Goal 1:
In the induction thread, which theorem does the person asking expect to need for the proof?
Goal 2:
Reproduce the induction thread word for word, everything from "Prove $(n!) ^2 > n^n$ for all $n > 3$ using" down to "figure out how?".

Prove $(n!) ^2 > n^n$ for all $n > 3$ using Induction

Question

Prove $(n!) ^2 > n^n$ for all $n > 3$ by induction.
I know that we will have to use Binomial theorem somehow but I can't figure out how?
Please provide some hint.

Answer 1

HINT

Proceed as usual by

• base case
• induction step: $$(n!)^2>n^n \implies ((n+1)!)^2>(n+1)^{n+1}$$

then consider

$$((n+1)!)^2=(n+1)^2(n!)^2\stackrel{Ind. Hyp.}>(n+1)^2n^n\stackrel{?}>(n+1)^{n+1}$$

therefore to conclude we need to prove the last inequality that is

$$(n+1)^2n^n\stackrel{?}>(n+1)^{n+1}$$

Answer 2

Hint for the induction step:

$(n+1)^2n^n>(n+1)^{n+1} \iff (1+1/n)^n<n+1$.

Source material:
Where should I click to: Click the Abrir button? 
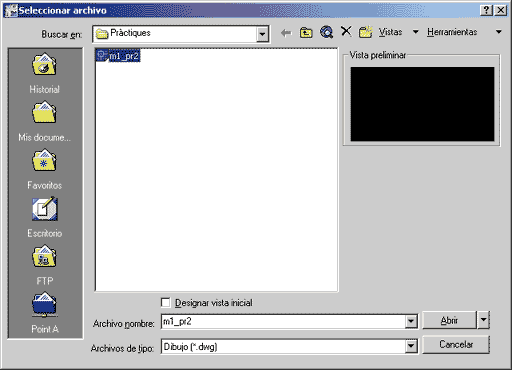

Correct output 1:
The binomial theorem.

Correct output 2:
Prove $(n!) ^2 > n^n$ for all $n > 3$ using Induction

Question

Prove $(n!) ^2 > n^n$ for all $n > 3$ by induction.
I know that we will have to use Binomial theorem somehow but I can't figure out how?